What policy changes are needed to unlock private-sector investment in biodiversity and ecosystem services?

We need policies that level the playing field, so that sustainable practices aren't just a niche strategy. Governments must streamline biodiversity and climate considerations across all policy areas. This means mandatory corporate due diligence, sustainability reporting, and creating economic incentives that make environmental protection a core business strategy, not just a side initiative. The European Union's Green Deal offers a great model – integrating sustainability into corporate reporting, development aid, and economic planning.

What is the Rainforest Alliance prioritising for COP30 in Belem?

We will have three critical focus areas for this COP. First, reducing emissions – the agriculture and forestry sector generates 22% of global greenhouse gases.
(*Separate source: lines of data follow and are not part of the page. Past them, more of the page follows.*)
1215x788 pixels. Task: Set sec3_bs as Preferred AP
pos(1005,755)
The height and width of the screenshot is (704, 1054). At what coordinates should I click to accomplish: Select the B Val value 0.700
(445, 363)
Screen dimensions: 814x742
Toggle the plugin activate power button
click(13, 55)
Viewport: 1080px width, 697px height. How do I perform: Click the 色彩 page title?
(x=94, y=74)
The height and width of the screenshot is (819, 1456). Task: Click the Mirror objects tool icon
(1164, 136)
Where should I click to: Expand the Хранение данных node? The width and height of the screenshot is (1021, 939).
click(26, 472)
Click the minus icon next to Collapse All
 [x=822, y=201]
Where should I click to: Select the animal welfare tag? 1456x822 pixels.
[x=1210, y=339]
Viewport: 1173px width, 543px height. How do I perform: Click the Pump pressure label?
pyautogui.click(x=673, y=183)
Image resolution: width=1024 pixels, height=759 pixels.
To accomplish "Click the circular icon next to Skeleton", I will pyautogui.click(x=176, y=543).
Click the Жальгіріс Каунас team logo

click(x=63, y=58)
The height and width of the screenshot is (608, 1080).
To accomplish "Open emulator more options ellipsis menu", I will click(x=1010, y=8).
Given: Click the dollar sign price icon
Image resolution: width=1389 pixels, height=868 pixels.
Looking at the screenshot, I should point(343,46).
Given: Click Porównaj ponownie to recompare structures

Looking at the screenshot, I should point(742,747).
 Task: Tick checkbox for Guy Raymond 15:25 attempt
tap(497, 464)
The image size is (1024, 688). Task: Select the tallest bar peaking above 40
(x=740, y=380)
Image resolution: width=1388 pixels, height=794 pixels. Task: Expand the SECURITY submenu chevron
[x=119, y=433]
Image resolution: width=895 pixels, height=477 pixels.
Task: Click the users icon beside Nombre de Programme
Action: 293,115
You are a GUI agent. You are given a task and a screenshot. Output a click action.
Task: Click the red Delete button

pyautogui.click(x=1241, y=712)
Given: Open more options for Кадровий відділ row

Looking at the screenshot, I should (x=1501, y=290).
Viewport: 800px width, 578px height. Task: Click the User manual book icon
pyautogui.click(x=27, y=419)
We're advocating for an end to deforestation and rapid implementation of climate-smart practices like regenerative agriculture. Second, building resilience models for rural communities. Climate change disproportionately impacts smallholder farmers, Indigenous peoples, and marginalized groups. We need solutions that protect their livelihoods and ecosystems. Third, we want to drive increased financial support. Right now, very little climate finance reaches local levels. We're calling on governments and multilateral banks to dramatically increase funding for locally led nature-based solutions.

What are you most looking forward to discussing or hearing about at the Nature Finance Forum Europe?

I look forward to hearing more about innovation and cross-collaboration to address this massive gap in financing the transition of traditional agriculture to regenerative practices and unlocking the potential of the sector for net positive. We're not just fighting climate change; we're reimagining how people can work in harmony with nature, and to do that at scale, financing is imperative.